Dar is a shell command that makes backup of a directory tree and files. Its features include splitting archives over several files, DVD, CD, ZIP, or floppies, compression, full or differential backups, strong encryption, proper saving and restoration of hard links, extended attributes, file forks, Door inodes, and sparse files, remote backup using pipes and external commands (such as ssh), and rearrangement of the "slices" of an existing archive. It can run commands between slices, before and after saving some defined files or directories (for a proper database backup, for example), and quickly retrieve individual files from differential and full backups. Several external GUIs exist as alternatives to its CLI interface, like kdar, DarGUI, SaraB, etc.
SSLsplit is a tool that performs man-in-the-middle attacks against SSL/TLS encrypted network connections for network forensics and penetration testing. It terminates SSL/TLS and initiates a new connection to the original destination, logging all data transmitted. It supports plain TCP and SSL, HTTP and HTTPS, and IPv4 and IPv6. For SSL and HTTPS, it generates and signs forged X509v3 certificates on-the-fly using the original certificate's subject DN and subjectAltName extension. It supports Server Name Indication, RSA, DSA, and ECDSA keys, and DHE and ECDHE cipher suites. It can also use existing certificates if the private key is available.
cryptmount is a utility for creating and managing secure filing systems on GNU/Linux systems. After initial setup, it allows any user to mount or unmount filesystems on demand, solely by providing the decryption password, with any system devices needed to access the filing system being configured automatically. A wide variety of encryption schemes (provided by the kernel dm-crypt system and the libgcrypt library) can be used to protect both the filesystem and the access key. The protected filing systems can reside in either ordinary files or disk partitions. The package also supports encrypted swap partitions, and automatic configuration on system boot-up.

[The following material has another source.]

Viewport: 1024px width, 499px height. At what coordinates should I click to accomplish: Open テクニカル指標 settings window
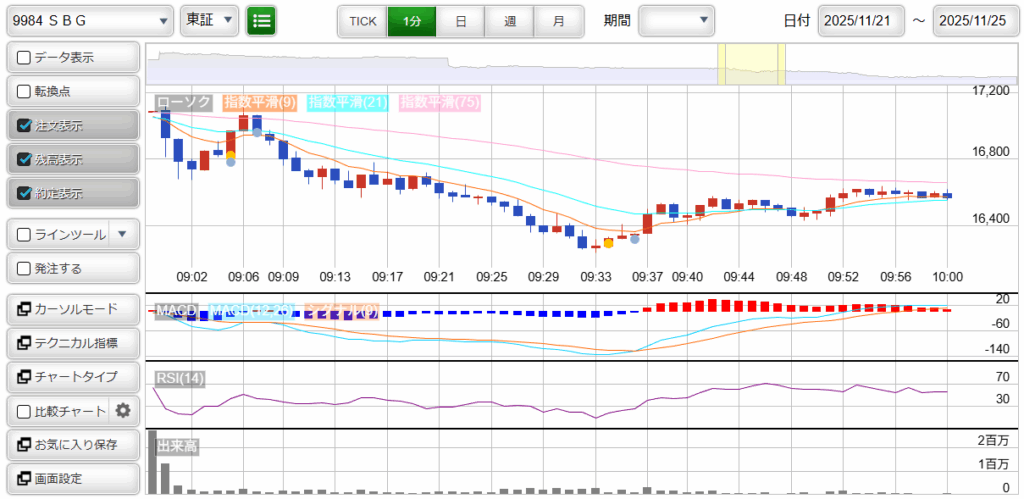[72, 342]
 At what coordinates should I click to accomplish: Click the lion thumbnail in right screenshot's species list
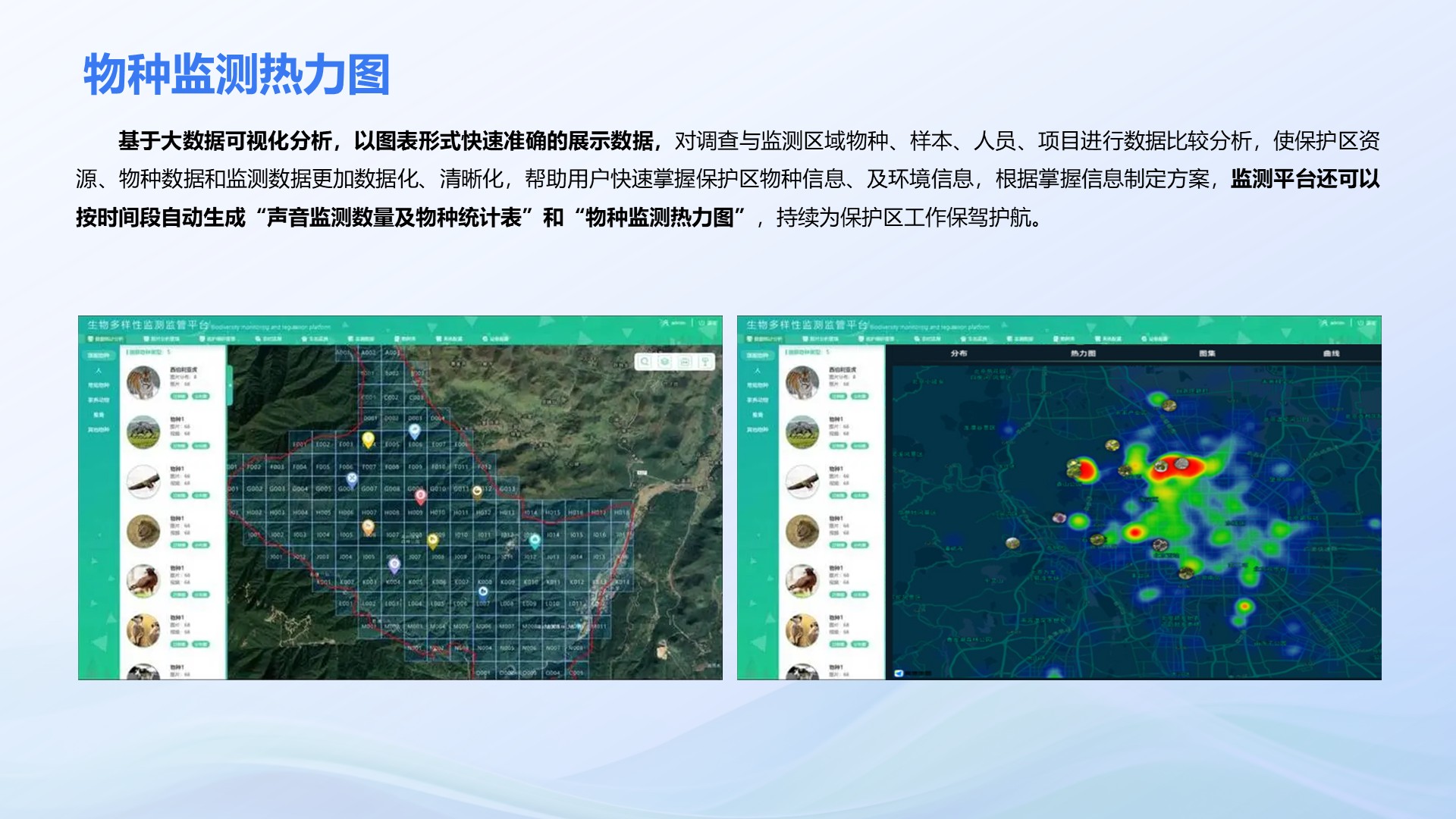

fwknop implements an authorization scheme called Single Packet Authorization that requires only a single encrypted packet to communicate various pieces of information, including desired access through an iptables, ipfw, or pf firewall policy and/or specific commands to execute on the target system. The main application of this program is to protect services such as SSH with an additional layer of security in order to make the exploitation of vulnerabilities much more difficult. The authorization server works by passively monitoring authorization packets via libpcap. Also supported is a robust port knocking implementation based around iptables log messages.
Xplico is an IP traffic decoder that extracts data from an Internet traffic capture. From a pcap file, it can extracts each email (POP, IMAP, and SMTP protocols), all HTTP content, VoIP calls (SIP, RTP, H323, MEGACO, MGCP), IRC, MSN, and so on. It isn't a packet sniffer or a network protocol analyzer, but rather an IP/Internet traffic decoder or network forensic analysis tool (NFAT).
C-ICAP Classify is a module that allows classification (labeling) of Web pages, images, and soon video based on content. Labels are placed in HTTP headers. Any PIC-Label META tags are exported into HTTP headers. This allows for creation of very flexible filters according to rules defined by the user, using the ICAP enabled proxy's ACLs. It is not a URL filter, so implementing it with sslBump or similar proxy technologies makes it very difficult to bypass. Text classification is done using Fast Hyperspace (based on Hyperspace from CRM114) and/or a Fast Naive Bayes. Image and video (when implemented) use haar feature detection from the OpenCV library.
Andrisoft WANGUARD is an enterprise-grade traffic monitoring and DDoS detection and protection solution that delivers the functionality NOC, IT, and security teams need to effectively monitor and protect their network through a single, integrated package. WANGUARD Sensor relies on sFlow, NetFlow, IPFIX, or Port Mirroring / SPAN.
GNUnet is a peer-to-peer framework with focus on providing security. All peer-to-peer messages in the network are confidential and authenticated. The framework provides a transport abstraction layer and can currently encapsulate the network traffic in UDP, TCP, HTTP, HTTPS, or direct 802.11 (WLAN). GNUnet supports accounting to provide contributing nodes with better service. The services built on top of the framework include anonymous file sharing and a virtual network providing IPv4-IPv6 transition via protocol translation over the P2P network.
Malheur is a tool for the automatic analysis of malware behavior (program behavior recorded from malicious software in a sandbox environment). It is designed to support the regular analysis of malicious software and the development of detection and defense measures. It allows for identifying novel classes of malware with similar behavior and assigning unknown malware to discovered classes. It can be applied to recorded program behavior of various formats as long as monitored events are separated by delimiter symbols, e.g. as in reports generated by the popular malware sandboxes CWSandbox, Anubis, Norman Sandbox, and Joebox.